--- Arbeitsauftrag ---
Setzen Sie den Bericht über das Roetgener Islandpferd, das nach einer Fütterung durch Kinder gestorben ist, im Anschluss an seinen letzten Satz fort.

--- Textauszug ---
===============
Roetgen: Pferd stirbt nach Fütterung durch Kinder

Roetgen: Pferd stirbt nach Fütterung durch Kinder

Auf einer Pferdekoppel in Roetgen ist vor gut einer Woche ein Islandpferd qualvoll an den Folgen unbefugter Fütterung durch Anwohner gestorben. Die Islandpferdefreunde „Kaiser Karl“ e.V. haben dies nun zum Anlass genommen, noch einmal auf das Verbot des Betretens von Pferdekoppeln und des Fütterns der Tiere hinzuweisen.

„An besagtem Septembersamstag gelangten — für Pferde unverdauliche — Gemüsereste und frische Grasabschnitte durch Kinder im Grundschulalter auf die Wiese einer Roetgener Pferdeherde. Eines der Pferde starb daraufhin nachts an einer schweren Kolik“, schildert Magdalena Keus, Jugendwartin des Vereins, den tragischen Vorfall.

Bei der Kolik handelt es sich um eine Erkrankung, die durch das Nichtverdauen des Magen-Darm-Inhalts durch falsche Fütterung entstehen kann. Die Krankheit geht für die Tiere mit schweren Schmerzen einher und kann zu deren Tod führen. „Die Eltern der Kinder übernahmen in diesem Fall noch keine Verantwortung und wiesen bislang jeglichen Haftungsanspruch durch die Eigentümer zurück“, berichtet der Vorstand der Islandpferdefreunde. Roetgener Pferdehalter seien deshalb seither erneut um die Gesundheit und die Sicherheit ihrer Tiere besorgt.
===============
--- Studienmaterial ---
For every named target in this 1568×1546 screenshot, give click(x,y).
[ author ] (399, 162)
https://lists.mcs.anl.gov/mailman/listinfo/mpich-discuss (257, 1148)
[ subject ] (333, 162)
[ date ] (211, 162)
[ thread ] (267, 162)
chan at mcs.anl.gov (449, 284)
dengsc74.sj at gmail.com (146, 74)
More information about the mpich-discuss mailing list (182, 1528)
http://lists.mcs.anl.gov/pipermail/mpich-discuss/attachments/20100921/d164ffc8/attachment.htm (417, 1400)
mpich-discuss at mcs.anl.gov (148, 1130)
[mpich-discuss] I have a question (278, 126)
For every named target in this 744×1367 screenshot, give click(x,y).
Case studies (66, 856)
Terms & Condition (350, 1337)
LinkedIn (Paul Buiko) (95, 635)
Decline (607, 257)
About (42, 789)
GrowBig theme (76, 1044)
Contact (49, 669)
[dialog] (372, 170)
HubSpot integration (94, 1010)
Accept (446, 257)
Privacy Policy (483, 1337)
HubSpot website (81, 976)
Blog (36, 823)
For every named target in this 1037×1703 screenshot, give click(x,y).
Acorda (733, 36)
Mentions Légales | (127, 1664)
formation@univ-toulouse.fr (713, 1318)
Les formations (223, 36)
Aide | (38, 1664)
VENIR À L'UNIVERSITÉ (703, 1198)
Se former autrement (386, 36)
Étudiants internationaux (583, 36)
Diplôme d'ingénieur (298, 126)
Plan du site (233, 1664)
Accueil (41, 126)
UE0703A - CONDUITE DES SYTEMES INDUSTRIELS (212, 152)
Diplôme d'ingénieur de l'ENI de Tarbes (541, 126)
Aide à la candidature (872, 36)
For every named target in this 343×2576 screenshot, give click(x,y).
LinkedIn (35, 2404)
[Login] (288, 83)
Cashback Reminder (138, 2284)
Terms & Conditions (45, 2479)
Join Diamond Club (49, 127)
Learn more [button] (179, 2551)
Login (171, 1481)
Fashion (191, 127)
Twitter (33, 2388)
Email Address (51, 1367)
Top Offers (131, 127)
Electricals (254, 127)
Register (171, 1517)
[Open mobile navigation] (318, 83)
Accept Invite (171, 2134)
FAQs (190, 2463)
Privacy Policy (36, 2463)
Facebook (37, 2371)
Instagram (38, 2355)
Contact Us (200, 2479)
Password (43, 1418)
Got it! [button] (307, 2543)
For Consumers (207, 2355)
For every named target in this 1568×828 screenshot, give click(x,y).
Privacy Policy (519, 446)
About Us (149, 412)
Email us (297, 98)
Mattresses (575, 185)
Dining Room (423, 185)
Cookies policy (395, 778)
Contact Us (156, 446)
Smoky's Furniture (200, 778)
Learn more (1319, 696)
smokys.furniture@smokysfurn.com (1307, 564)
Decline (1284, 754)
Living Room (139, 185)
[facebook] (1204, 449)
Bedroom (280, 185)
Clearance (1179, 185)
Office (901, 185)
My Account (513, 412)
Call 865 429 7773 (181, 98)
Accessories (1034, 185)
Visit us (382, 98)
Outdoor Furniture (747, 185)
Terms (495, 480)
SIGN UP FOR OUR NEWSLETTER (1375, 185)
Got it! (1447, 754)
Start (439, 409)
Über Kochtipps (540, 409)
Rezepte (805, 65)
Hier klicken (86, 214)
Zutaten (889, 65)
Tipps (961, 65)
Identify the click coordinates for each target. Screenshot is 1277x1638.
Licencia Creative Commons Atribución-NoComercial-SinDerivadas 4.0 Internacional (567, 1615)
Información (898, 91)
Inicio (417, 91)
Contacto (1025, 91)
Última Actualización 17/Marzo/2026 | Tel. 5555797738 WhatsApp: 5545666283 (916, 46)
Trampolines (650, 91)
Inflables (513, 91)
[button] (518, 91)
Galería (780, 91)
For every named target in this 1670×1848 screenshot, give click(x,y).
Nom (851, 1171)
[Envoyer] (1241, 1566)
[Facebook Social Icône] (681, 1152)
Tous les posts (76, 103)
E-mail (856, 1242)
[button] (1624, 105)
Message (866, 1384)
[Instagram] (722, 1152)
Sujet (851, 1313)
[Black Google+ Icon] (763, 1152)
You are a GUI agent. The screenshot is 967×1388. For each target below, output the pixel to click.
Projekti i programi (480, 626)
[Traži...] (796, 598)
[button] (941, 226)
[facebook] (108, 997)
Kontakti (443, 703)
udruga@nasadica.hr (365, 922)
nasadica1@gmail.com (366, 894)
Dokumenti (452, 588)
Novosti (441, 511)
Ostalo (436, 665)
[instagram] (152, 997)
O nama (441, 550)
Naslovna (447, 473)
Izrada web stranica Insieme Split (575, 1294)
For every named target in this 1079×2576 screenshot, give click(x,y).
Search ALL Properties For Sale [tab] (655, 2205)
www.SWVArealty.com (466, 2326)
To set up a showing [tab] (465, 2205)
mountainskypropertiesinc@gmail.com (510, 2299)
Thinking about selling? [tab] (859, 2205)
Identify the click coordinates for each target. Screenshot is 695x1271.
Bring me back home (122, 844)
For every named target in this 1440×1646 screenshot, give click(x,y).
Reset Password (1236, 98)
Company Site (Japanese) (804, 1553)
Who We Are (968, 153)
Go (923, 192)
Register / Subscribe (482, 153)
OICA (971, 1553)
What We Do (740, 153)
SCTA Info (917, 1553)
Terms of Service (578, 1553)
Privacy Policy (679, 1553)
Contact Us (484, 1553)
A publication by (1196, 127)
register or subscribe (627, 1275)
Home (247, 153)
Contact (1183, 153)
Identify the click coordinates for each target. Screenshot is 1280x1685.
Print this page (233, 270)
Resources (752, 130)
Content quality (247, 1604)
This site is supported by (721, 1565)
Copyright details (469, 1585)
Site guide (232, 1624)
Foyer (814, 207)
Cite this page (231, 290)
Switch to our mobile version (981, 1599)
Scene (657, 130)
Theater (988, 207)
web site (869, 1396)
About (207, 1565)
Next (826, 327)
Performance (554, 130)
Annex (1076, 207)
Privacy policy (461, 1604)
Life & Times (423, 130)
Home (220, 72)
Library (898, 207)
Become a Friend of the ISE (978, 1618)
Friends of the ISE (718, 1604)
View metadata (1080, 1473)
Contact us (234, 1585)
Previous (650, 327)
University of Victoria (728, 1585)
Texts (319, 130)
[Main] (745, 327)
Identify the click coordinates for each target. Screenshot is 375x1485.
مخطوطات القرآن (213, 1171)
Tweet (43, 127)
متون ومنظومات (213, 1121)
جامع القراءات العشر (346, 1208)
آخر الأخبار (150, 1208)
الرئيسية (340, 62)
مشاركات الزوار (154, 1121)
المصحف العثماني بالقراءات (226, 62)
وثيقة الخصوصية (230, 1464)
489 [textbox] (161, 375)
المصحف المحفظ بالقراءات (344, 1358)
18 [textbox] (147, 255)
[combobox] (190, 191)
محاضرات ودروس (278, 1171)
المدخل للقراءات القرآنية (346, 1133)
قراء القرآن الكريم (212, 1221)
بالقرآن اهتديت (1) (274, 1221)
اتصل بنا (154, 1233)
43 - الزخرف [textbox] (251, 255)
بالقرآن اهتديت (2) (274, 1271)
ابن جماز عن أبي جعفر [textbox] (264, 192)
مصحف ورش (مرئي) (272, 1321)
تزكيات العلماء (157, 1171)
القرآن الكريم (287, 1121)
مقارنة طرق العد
===============
--- Schriftliche Antwort ---
Durch das ordnungsgemäße Verschließen und Absichern der Weiden würden die Möglichkeiten des Tierschutzes seitens der Halter ausgeschöpft. „Die Wiesen sind Privatbesitz und als solche für Unbefugte unzugänglich gemacht. Dennoch werden immer wieder Passanten beim Füttern und Betreten der Weiden beobachtet. Dabei sind nicht nur das Unwissen über die artgerechte Fütterung, sondern auch der fehlende Respekt vor fremdem Eigentum und den Tieren sowie die Verletzung der Aufsichtspflicht von Eltern Grund des Ärgers und der Besorgnis der Tierhalter“, so der Vorstand.

Er hat diesen Vorfall zu Wochenbeginn zum Anlass genommen, in einer Presseerklärung ausdrücklich darauf hinzuweisen, dass das Betreten der Weiden und das Füttern von Pferden durch Unbefugte untersagt sind. „Wir freuen uns über das Interesse und die Begeisterung der Roetgener Kinder an unseren Ponys. Dennoch müssen Eltern ihre Kinder aufklären und diesen Vorbilder im Umgang mit der Natur und den Tieren sein“, so Jugendwartin Magdalena Keus.

Ausdrücklich weist sie darauf hin, dass regelmäßige Veranstaltungen des Vereins es Eltern und Kindern ermöglichen, in einem geschützten Rahmen mit Islandpferden in Kontakt zu kommen und mehr über diese schönen Tiere zu erfahren.